Reading passage:
/---

|T he water level is down this spring. Last year it was one big narcissistic festival with each budding willow in love with its watery image. Without the labouring of electric pumps and other struggles against rising water, the season has been placid but not uneventful.
|Some of the ladies have taken to having their babies at home. This is not particular to the Island, but the anticipation is more general here than in less communicative places. One couple failed to find a doctor willing to attend a delivery on the Island. So they confined themselves to the mainland during the birth and several days of recovery and celebration. The event, in a friend's home, was relaxed and rapid and their baby girl is a perfect spring thing. Another was more fortunate and found a doctor to come to the Island. Fifteen hours after the onset of labour, as everyone was becoming quite anxious, their baby was born. The baby's grandmother had come from New York to be with them and the whole family was immensely relieved.
Early one Sunday morning, Fred and Elaine were married. Although they had met on a New Jersey bus and had loved one another for some time, the wedding was a spontaneous one. Fred plays saxophone and flute and most of his friends are musical; even the preacher was a lapsed pianist. The law requires only two things of marriage ceremony: that the couple swear it is their will to be married, and that neither knows any reason why they can't be married. Everything else about the event is optional. Elaine has beautiful dark hair and eyes and she wore a pale Chinese robe. During the brief and simple ceremony, she told Fred that she was glad they'd met on that bus and that she loved him very much. He didn't have anything to add but his face was a joyful one to see. After food and wine, photographs were taken in the backyard with a row of drying socks for atmosphere. It was a sentimental morning and at noon we all went away wondering what on earth to do with rest of the fine green day.

\---

Supplied data:
/---

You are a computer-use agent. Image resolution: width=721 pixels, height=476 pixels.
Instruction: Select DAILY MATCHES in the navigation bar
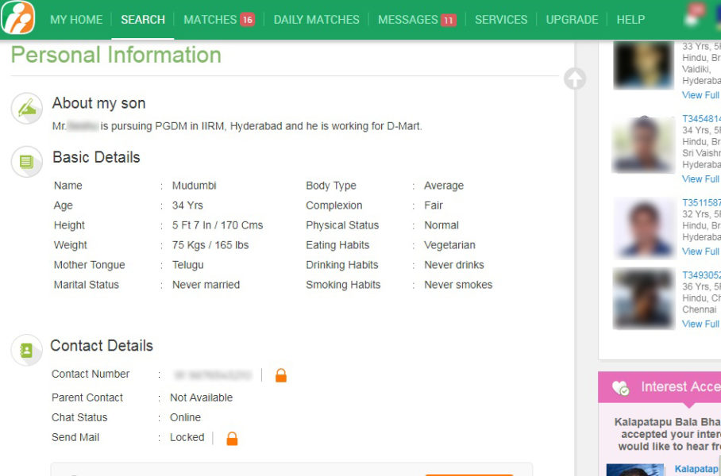[316, 19]
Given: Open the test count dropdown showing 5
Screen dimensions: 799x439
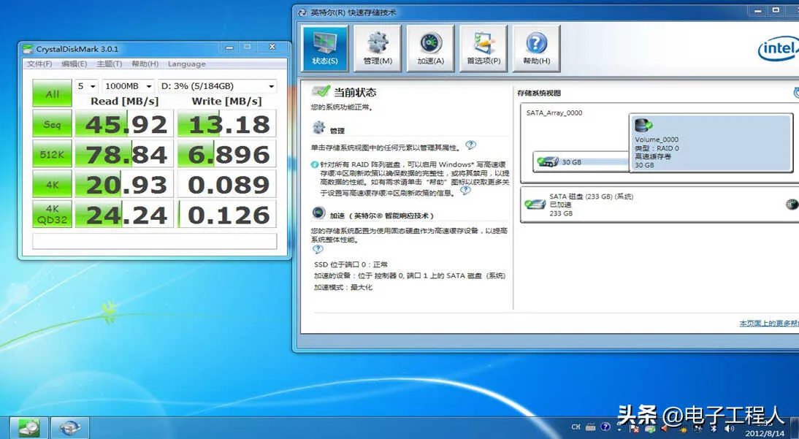Looking at the screenshot, I should tap(84, 86).
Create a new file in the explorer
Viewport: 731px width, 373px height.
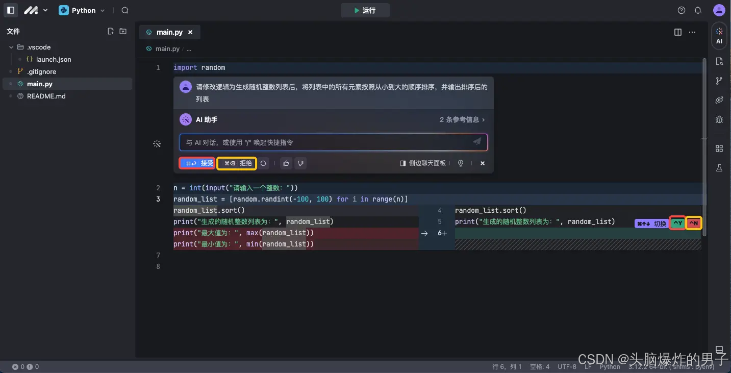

\---

Goals:
A: In the records, rewrite the stretch from the line containing "Create a new file in the explorer" through the end, swapping "explorer" for "sidebar" and changing nothing else. Leave the pictures out.
B: Carry the account of spring on the Island forward from its final sentence.
The records have no connection to the text about spring on the Island.

Responses to the tasks:
A:
Create a new file in the sidebar
Viewport: 731px width, 373px height.

B:
There can't be another blizzard, so we allow ourselves to remark on the bitterness of the winter. It was the worst in thirty years and the transportation system was in constant rebellion. The car-ferry, Ongiara, which takes us back and forth, broke down completely when the ice on the bay reached two feet thick. We resorted to a tortuous route via the Island Airport. This meant catching a bus at the Ward's dock, at the east end of the Island, travelling four miles to the west end, crossing the airport tarmac under escort and finally catching the airport ferry, Maple City. We depended on a series of vehicles, including a fleet of well-worn buses and a snowplow of dubious lineage. The system always broke down at some crucial point and hours of delay became the frustrating routine. Once at work, people felt like such heroes that they didn't do much until it was time to worry about getting home again. Even the rare harlequin duck, that greeted us each morning from the airport channel, couldn't console those weary commuters. The last boat left the mainland at 7:30 PM, so anyone with evening business in town was out of luck. Suddenly the ice thawed and in March service was returned to normal.
|Would you say that Saturday morning at 6:45 is an odd time for a party? It had to be then because that's when Percy brings the milk and he is the object of our affection.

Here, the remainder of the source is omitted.